Tasks to carry out —
1. Answer these questions from the Black Death article.
(a) Which years does the article give for the Black Death?
(b) Which bacterium caused the plague?
(c) Near what place did the asteroid strike?
2. For each statement, say yes or no depending on whether the Black Death article agrees, and quote the words that decide it.
(a) The Black Death killed about a third of Europe's population.
(b) The plague came in three forms.
(c) The asteroid impact behind the K-T boundary happened 66 million years ago.
3. Continue the article on pandemics and AI, picking up after its final sentence.

Excerpted passage —

Pandemics Happen—AI and Machine Learning Can Provide the Cures

Near the end of the Middle Ages, at the beginning of the early Renaissance, an event occurred as significant as any geological boundary that signifies a great extinction event. The years between 1347 and 1353, a period known as the “Black Death” killed approximately half the population of Europe and could roughly be compared to the asteroid impact 66 million years ago known as the Cretaceous-Tertiary (K-T) boundary. While the rogue asteroid that impacted near the Yucatan Peninsula hurried the dominance of mammals while eliminating dinosaurs, the Black Death nearly wiped out human civilization. The plague came in three forms, Bubonic, Pneumonic, and Septicemic, but it was caused by a simple bacterium, known to the modern world as Yersinia Pestis.

Collected data entries —
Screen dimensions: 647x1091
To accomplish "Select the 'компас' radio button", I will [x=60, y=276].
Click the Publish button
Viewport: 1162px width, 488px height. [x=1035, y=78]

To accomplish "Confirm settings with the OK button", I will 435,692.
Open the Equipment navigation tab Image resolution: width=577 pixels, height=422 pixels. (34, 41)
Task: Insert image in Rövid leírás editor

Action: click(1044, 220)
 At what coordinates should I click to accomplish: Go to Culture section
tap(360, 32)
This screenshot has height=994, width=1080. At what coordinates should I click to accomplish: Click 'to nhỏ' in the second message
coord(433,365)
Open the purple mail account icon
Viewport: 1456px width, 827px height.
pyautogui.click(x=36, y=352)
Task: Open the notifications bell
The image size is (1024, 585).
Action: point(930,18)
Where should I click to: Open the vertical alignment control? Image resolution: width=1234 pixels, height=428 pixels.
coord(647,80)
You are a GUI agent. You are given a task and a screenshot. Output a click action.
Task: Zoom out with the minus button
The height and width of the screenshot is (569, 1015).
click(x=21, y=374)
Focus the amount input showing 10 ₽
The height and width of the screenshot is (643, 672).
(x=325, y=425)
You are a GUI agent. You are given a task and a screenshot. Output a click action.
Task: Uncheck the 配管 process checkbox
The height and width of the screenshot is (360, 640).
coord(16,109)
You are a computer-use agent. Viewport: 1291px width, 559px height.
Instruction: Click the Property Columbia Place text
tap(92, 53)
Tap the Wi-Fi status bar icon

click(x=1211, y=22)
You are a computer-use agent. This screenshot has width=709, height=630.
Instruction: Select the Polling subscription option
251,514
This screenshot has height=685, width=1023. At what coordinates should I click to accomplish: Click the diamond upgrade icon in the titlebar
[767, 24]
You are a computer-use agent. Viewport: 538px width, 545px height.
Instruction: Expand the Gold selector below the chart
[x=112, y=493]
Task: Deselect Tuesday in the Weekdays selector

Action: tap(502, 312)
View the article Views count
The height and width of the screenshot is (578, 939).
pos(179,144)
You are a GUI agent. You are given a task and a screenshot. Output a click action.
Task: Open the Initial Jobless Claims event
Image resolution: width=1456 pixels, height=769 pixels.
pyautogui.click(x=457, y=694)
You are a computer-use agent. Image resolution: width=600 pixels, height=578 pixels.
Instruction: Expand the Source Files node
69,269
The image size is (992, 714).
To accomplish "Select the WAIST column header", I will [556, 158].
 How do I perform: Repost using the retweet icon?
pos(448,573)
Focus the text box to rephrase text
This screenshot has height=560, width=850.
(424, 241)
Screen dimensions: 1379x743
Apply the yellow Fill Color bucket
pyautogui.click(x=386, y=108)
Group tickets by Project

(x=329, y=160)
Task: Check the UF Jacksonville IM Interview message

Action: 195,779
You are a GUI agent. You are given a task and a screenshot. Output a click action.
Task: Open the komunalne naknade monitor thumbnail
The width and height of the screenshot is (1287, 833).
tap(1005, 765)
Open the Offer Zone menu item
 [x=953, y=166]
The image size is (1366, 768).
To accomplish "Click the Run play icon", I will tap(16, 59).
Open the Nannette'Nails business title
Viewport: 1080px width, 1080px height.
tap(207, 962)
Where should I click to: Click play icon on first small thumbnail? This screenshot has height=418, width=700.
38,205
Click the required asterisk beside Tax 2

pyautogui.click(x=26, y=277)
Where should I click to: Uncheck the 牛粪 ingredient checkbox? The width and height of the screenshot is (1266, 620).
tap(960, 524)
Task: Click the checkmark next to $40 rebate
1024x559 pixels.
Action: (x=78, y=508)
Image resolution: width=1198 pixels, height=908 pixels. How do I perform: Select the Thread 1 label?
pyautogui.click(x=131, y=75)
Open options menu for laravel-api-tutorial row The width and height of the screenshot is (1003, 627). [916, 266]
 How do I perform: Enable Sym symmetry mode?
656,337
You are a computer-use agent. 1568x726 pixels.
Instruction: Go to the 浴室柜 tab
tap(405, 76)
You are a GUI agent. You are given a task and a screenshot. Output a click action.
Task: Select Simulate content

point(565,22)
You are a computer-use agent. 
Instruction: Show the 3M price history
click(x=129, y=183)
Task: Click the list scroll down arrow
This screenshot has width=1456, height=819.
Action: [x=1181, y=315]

Answers —
1.
(a) 1347 to 1353
(b) Yersinia Pestis
(c) The Yucatan Peninsula

2.
(a) No: "killed approximately half the population of Europe"
(b) Yes: "The plague came in three forms, Bubonic, Pneumonic, and Septicemic"
(c) Yes: "the asteroid impact 66 million years ago known as the Cretaceous-Tertiary (K-T) boundary"

3.
Interestingly, this bacterium still exists and infects a dozen or so people yearly even in the U.S. The infections occur in such places as southwest Utah, where hiking trails have warning signs that the Bubonic Plague has been found in the local area with advice to avoid dead animals that you may encounter on your hike. A substantial but well-known and well-understood course of antibiotics usually proves sufficient to the task of arresting the disease when someone is unlucky enough to contract it. Yet less than 700 years ago, it nearly caused Armageddon.

What We've Learned

The difference-maker is the scientific knowledge that humanity has acquired between then and now.  Around 1352, the University of Paris (often known as La Sorbonne), which employed some of the best minds of the late Middle Ages, concluded that a primary cause of the “Great Pestilence” was infected air due mostly to astrological effects.

Now we know more. But how much more? Who would have conceived in December of 2019 that it would be possible for the world economy to be shut down by a virus? Or that the most prominent social norm would become “social distancing?" That the main social requirement throughout the world would be to accept the directive of social distancing somewhat blindly is frightening enough but there are deeper systemic problems that have paved this perilous path. Will future centuries view us in the same way as we view the leaders at the University of Paris in 1352?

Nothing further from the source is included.